# Where to find a ball bearing guide attachment



## mountainbikeak (Jan 21, 2011)

Hello all!

I hope I'm posting this in the correct section, my apologies if not. Currently I use ball bearing on a slot router to create specific depth for a never ending project. I have a couple problems. 1- I can't get an exact depth and end up wasting material (in this case epoxy). 2- A slot cutter with a large diameter of 1" 7/8 is great for a strait cut but when the strait becomes bowed (think of tip and tail of a ski or snowboard) the bit runs and cuts right through. I've seen some smaller slot cutters but haven't found some with a bearing guide. I'm looking for an attachment for my dewalt palm router like the one pictured in an american woodworker article.. (haven't hit my 10 posts yet so no luck on the ulr) if you google "american woodworker 7 router tips" it comes up right at the top. ^ 6 pictures down. I think this will give me more flexibility in both slot cutter size and also rabbet bit depth. I can't find this thing anywhere, any kind of help would really make things easier. Thanks in advance!


----------



## bobj3 (Jan 17, 2006)

Hi

You can just buy just the base from the Factory outlet service center.
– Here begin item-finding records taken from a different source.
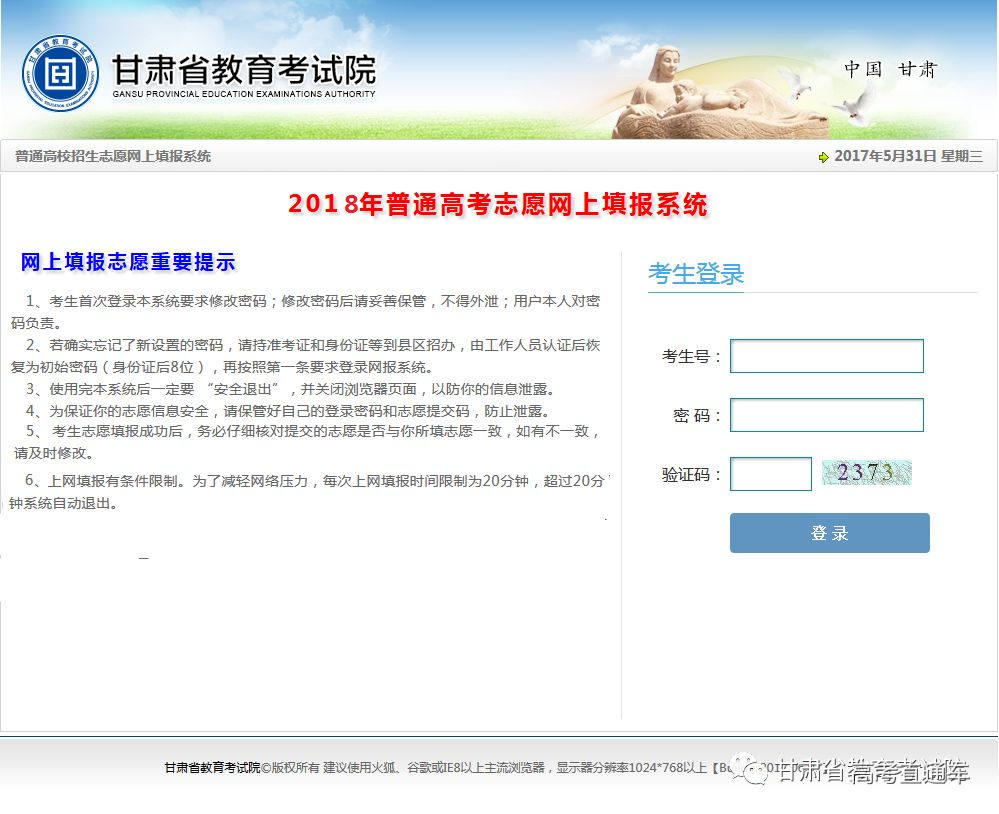
Task: Select the 网上填报志愿重要提示 heading
Action: pos(128,262)
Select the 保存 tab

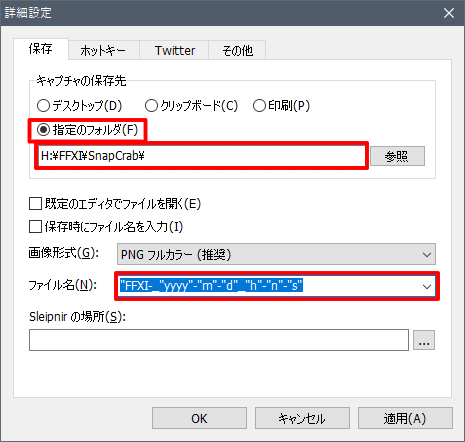click(x=41, y=49)
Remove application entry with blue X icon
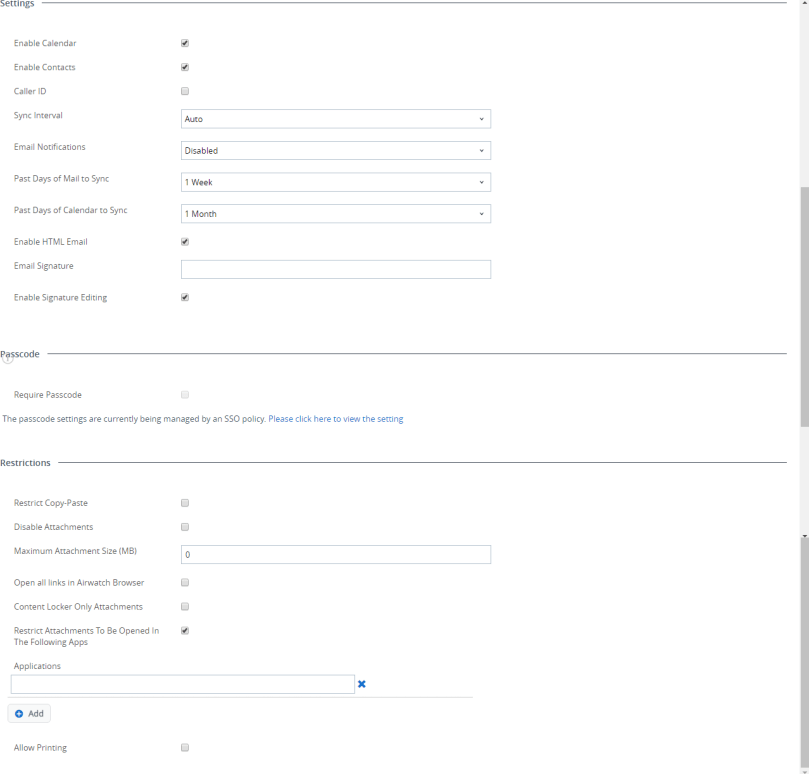The height and width of the screenshot is (774, 809). click(x=362, y=684)
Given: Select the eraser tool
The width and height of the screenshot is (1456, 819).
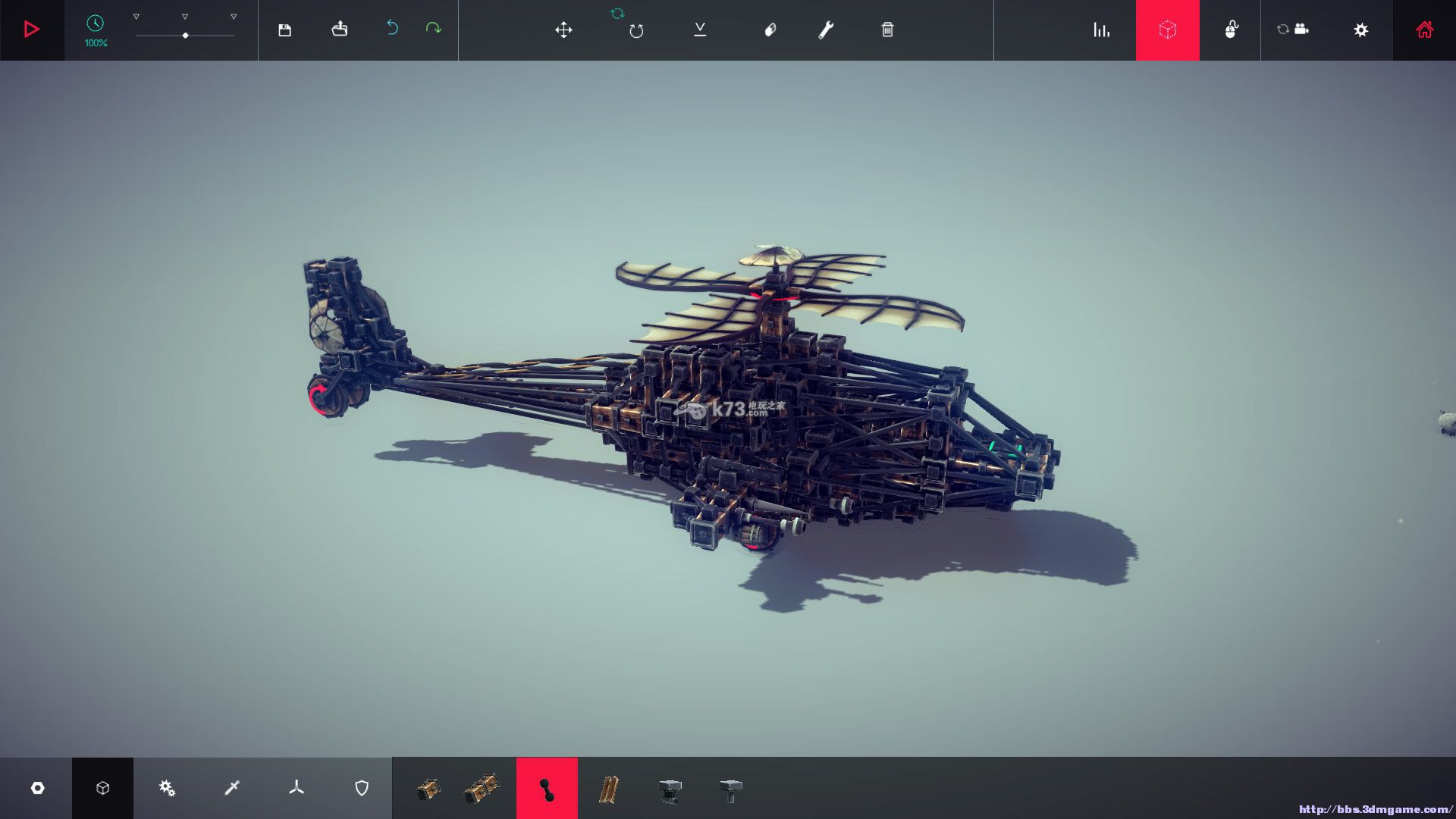Looking at the screenshot, I should click(770, 30).
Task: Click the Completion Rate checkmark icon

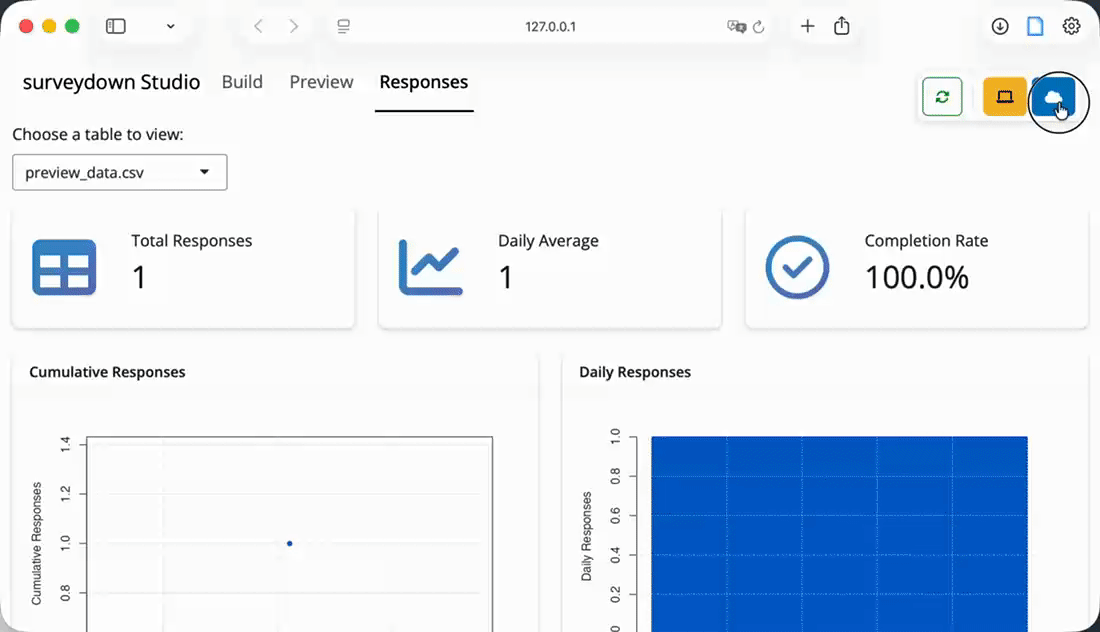Action: (797, 267)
Amazon.com: Factory Serived Dewalt Dw670r Heavy-duty Fixed Base Trim Router: Home Improvement

OR from
http://www.amazon.com/gp/offer-list...ect=true&qid=1329338488&sr=1-11&condition=all

==
===



mountainbikeak said:


> Hello all!
> 
> I hope I'm posting this in the correct section, my apologies if not. Currently I use ball bearing on a slot router to create specific depth for a never ending project. I have a couple problems. 1- I can't get an exact depth and end up wasting material (in this case epoxy). 2- A slot cutter with a large diameter of 1" 7/8 is great for a strait cut but when the strait becomes bowed (think of tip and tail of a ski or snowboard) the bit runs and cuts right through. I've seen some smaller slot cutters but haven't found some with a bearing guide. I'm looking for an attachment for my dewalt palm router like the one pictured in an american woodworker article.. (haven't hit my 10 posts yet so no luck on the ulr) if you google "american woodworker 7 router tips" it comes up right at the top. ^ 6 pictures down. I think this will give me more flexibility in both slot cutter size and also rabbet bit depth. I can't find this thing anywhere, any kind of help would really make things easier. Thanks in advance!


----------